Rival de Chávez critica superávit brasileiro e promete visitar Dilma

Atualizado em  1 de outubro, 2012 - 17:42 (Brasília) 20:42 GMT
Candidato venezuelano Henrique Capriles

O candidato venezuelano Henrique Capriles faz campanha no estado de Carabobo

O candidato da coalizão opositora Henrique Capriles disse que, em uma eventual vitória nas eleições presidenciais venezuelanas do próximo domingo, terá melhores relações com a presidente Dilma Rousseff do que o governo do presidente Hugo Chávez.

Ela criticou a relação bilateral entre Brasília e Caracas ao afirmar que não dará continuidade à política de importações de produtos brasileiros à Venezuela.

"Garanto que vamos ter melhor relação com a presidente Dilma do que (a relação) deste governo. Mas queremos ir ao Brasil buscar investimentos para a Venezuela, não (desejamos) que o Brasil seja somente um vendedor à Venezuela, (como) é a realidade de hoje", afirmou Capriles à imprensa estrangeira, nesta segunda-feira, em Caracas.

"Nosso processo de integração tem que ser favorável à Venezuela", disse.

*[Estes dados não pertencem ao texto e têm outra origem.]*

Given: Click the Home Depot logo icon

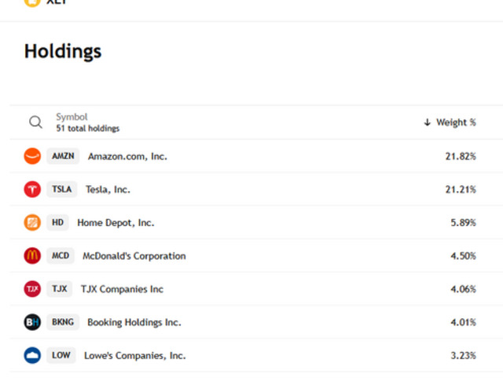Looking at the screenshot, I should [32, 223].
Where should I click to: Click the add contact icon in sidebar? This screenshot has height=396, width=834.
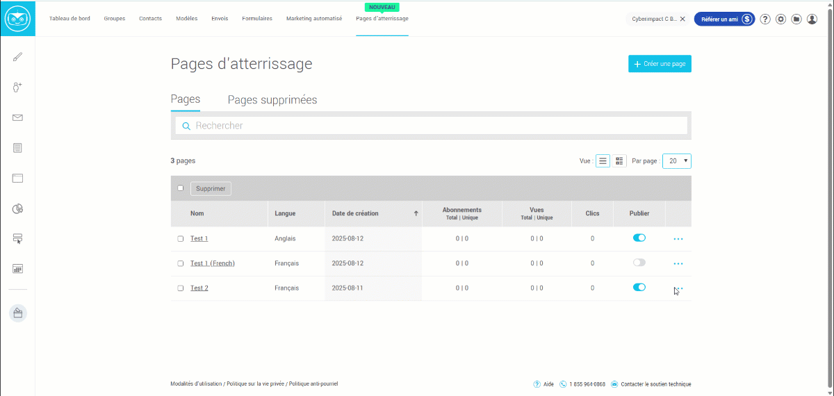18,88
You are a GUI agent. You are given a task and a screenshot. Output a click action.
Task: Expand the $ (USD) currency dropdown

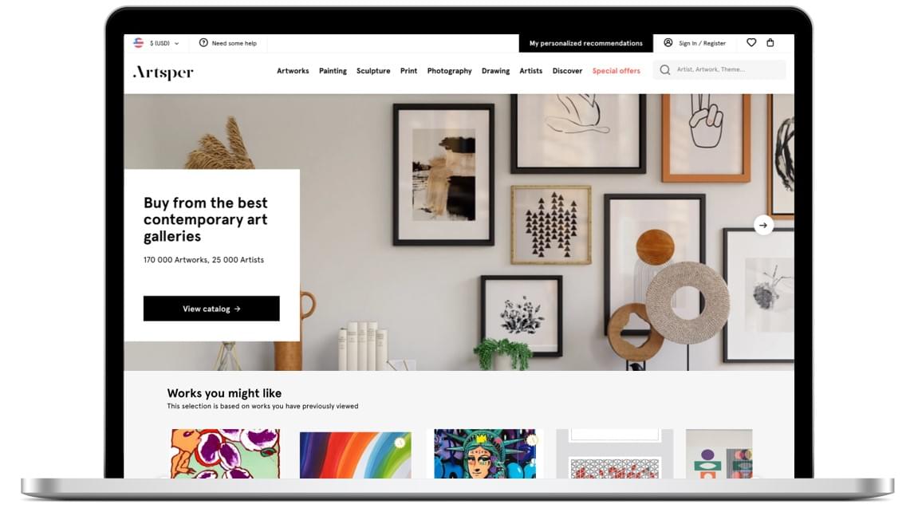pos(164,43)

O comércio bilateral entre Brasil e Venezuela saltou de US$ 2,4 bilhões (R$ 4,8 bilhões) em 2005, durante o governo Lula, para uma previsão de pouco mais de US$ 6 bilhões para este ano. O superávit brasileiro é de quase US$ 5 bilhões.

Capriles - que se autodefine como progressista - disse que o Brasil será um dos primeiros países que visitará se for eleito.

No início da campanha, tentando atrair o voto do "chavismo light", Capriles disse que adotaria o "modelo Lula" de governar e prometeu lançar a versão venezuelana do programa Fome Zero.

Os elogios à Lula pararam, no entanto, quando o ex-presidente brasileiro enviou uma mensagem de apoio à Chávez, na qual afirmou que a terceira reeleição do presidente venezuelano representa uma vitória para a região.

Desde então, o candidato opositor passou a reivindicar o "modelo brasileiro" originado na administração de Fernando Henrique Cardoso. "Não se trata de personalizar as coisas (…) o Brasil foi exitoso, tem sido exitoso, depois que aplicou seu Plano Real. Por que a Venezuela não pode conseguir?", disse.

Capriles disse que pretende reduzir o desemprego de 7% com a participação da iniciativa privada e voltou a mencionar o "modelo brasileiro" como saída. "O Brasil seguiu um bom caminho. Necessitava do esforço privado e desenvolveu o esforço privado com uma profunda visão social", afirmou.

Numa clara mensagem ao lobby empresarial regional, Capriles disse que pretende acabar com a relação direta que empresários estrangeiros mantêm com o governo.

Diplomacia

Considerado o rival mais difícil que Chávez já enfrentou, Capriles não soube detalhar qual seria o enfoque de sua política exterior à América Latina caso seja eleito.

Ele voltou a mencionar uma de suas bandeiras de campanha, que é acabar com os "regalos" (presentes) de Chávez aos vizinhos como método para impulsionar a diplomacia na região.

Alvo de polêmica, Capriles promete rever as relações diplomáticas com Cuba caso chegue ao poder, ao mesmo tempo que garante que manterá as missões (programas sociais), que nos setores de saúde e educação funcionam fundamentalmente com ajuda profissional cubana.

"Se precisarmos dos médicos cubanos pagaremos por isso (…) se pagamos toda a assistência de Cuba ainda sobram US$ 3 bilhões (que estão sendo) presenteados", afirmou. Esses números não são confirmados pelo governo.

Ao cantar vitória para o pleito de domingo, Capriles disse que nomeará em breve o nome de seu vice-presidente e advertiu que seu eventual ministro de Defesa "será um general da ativa". A notícia recebeu destaque na imprensa local, ao colocar em dúvida a lealdade dos generais venezuelanos ao governo Chávez.

Em cinco diferentes pesquisas de opinião, Chávez aparece como favorito para conquistar seu terceiro mandato no próximo domingo. O trabalho realizado por duas empresas de pesquisas, no entanto, apontam uma disputa acirrada e um possível empate técnico entre Chávez e Capriles.